Paul Martin negotiated Canada Health Accord, Creative Commons Photo

An existing health-care accord between Ottawa and the provinces and territories will expire on March 31, 2014. And the long-term consequences are alarming. Canada has a public, single payer health-care system for visits to the doctor and stays in hospital. When medicare was introduced in the 1960s, its costs were shared by Ottawa and the provinces on a 50-50 basis. But that arrangement has changed and will continue to do so even more dramatically in the future, given a unilateral change announced in 2011 by Jim Flaherty, the federal finance minister who recently resigned the position.

According to a 2013 study by Canadian actuaries, Ottawa’s health-care transfers, which had once accounted for 50 percent of publicly funded health-care spending, fell to 21 percent in 2012. That percentage would drop to a mere 14 percent by 2037 under the changes announced by the federal government three years ago.

Jean-Denis Frechette, Canada’s parliamentary budget officer, says that the change announced in 2011 will set in motion Ottawa’s downloading of health-care costs to provinces and territories — most of whom can ill afford to foot the bill.

Up until now, the Canadian system has worked well. Nearly everyone has access to doctors and hospital care, and Canada’s total spending on health as a percentage of our Gross Domestic Product — more than 11 percent in 2010 — is comparable to that in similar industrialized countries and considerably less than that in the United States. But there have been problems, too, and fears that an aging population will place further stress on the system.

In 2004, then-prime minister Paul Martin negotiated an accord that added $41-billion in federal spending through 2014. Provincial and territorial governments fully expected to negotiate a new agreement by March 31 of this year. Flaherty, however, stunned them in December 2011 by unilaterally announcing terms through to 2024. He said that the provinces and territories could take it or leave it.

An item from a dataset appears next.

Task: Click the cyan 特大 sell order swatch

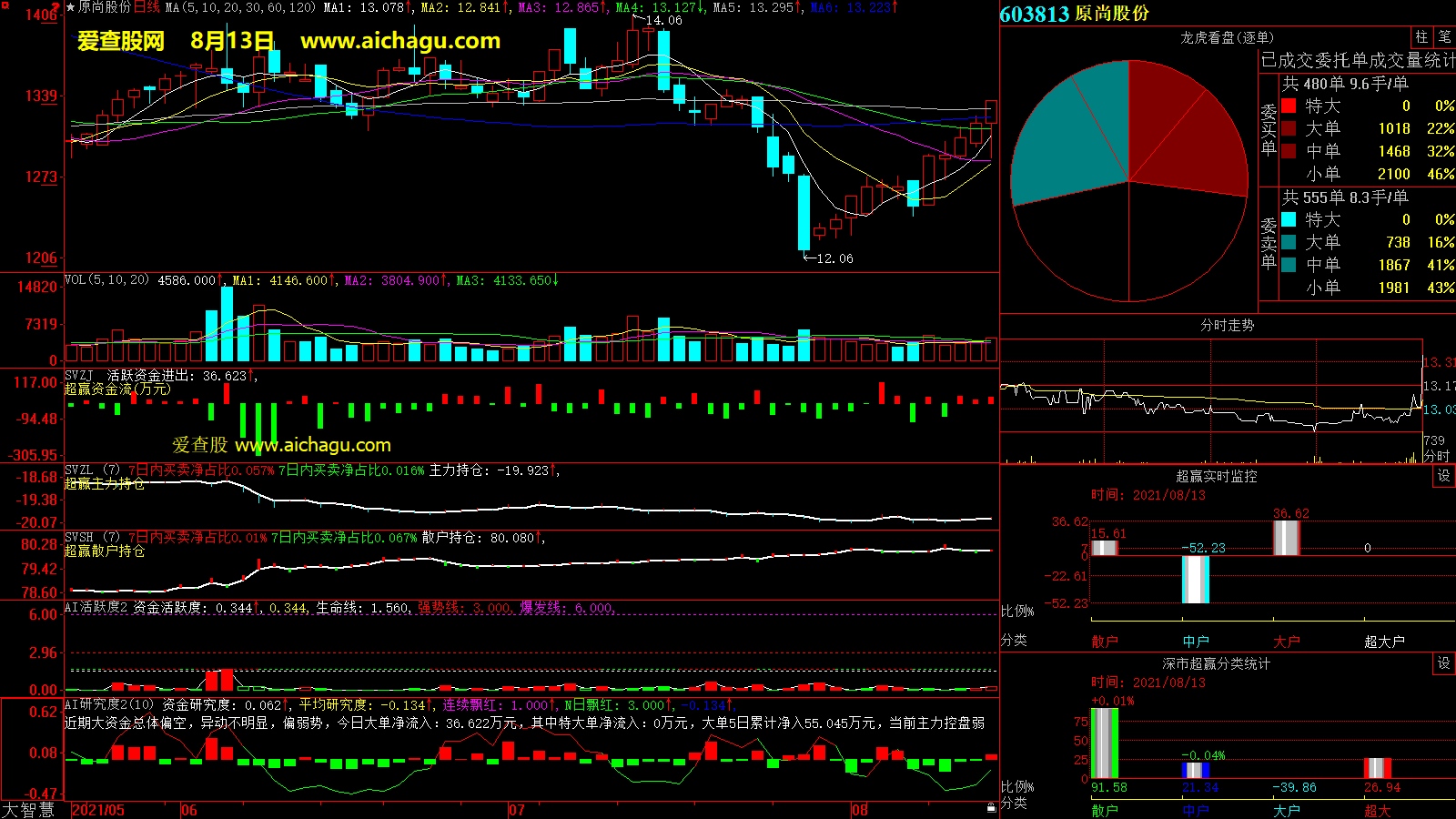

Prime Minister Stephen Harper has been accused of having a secret agenda to dismantle public health care. Prior to the May 2011 federal election, he attempted to put that issue to rest by promising continued financial support for public health care. In the short-term, Harper can argue that he kept that promise. But what are the consequences of the unilateral funding announcement?

In his new book, The Longer I’m Prime Minister, journalist Paul Wells writes that Harper pursues his conservative goals incrementally. The health-care announcement may well fit this mould. A frontal attack on medicare would be politically suicidal for the Conservatives, but a slowing of health transfers to the provinces over a period of many years would lead to increased frustration among people using the service — and a demand for alternatives, including more privately offered services.

This scenario is not lost on groups, such as the Canadian Health Coalition and the Council of Canadians. They’re organizing a national day of action on March 31 in support of public health care.

This article appeared on a United Church Observer blog on March 27, 2014.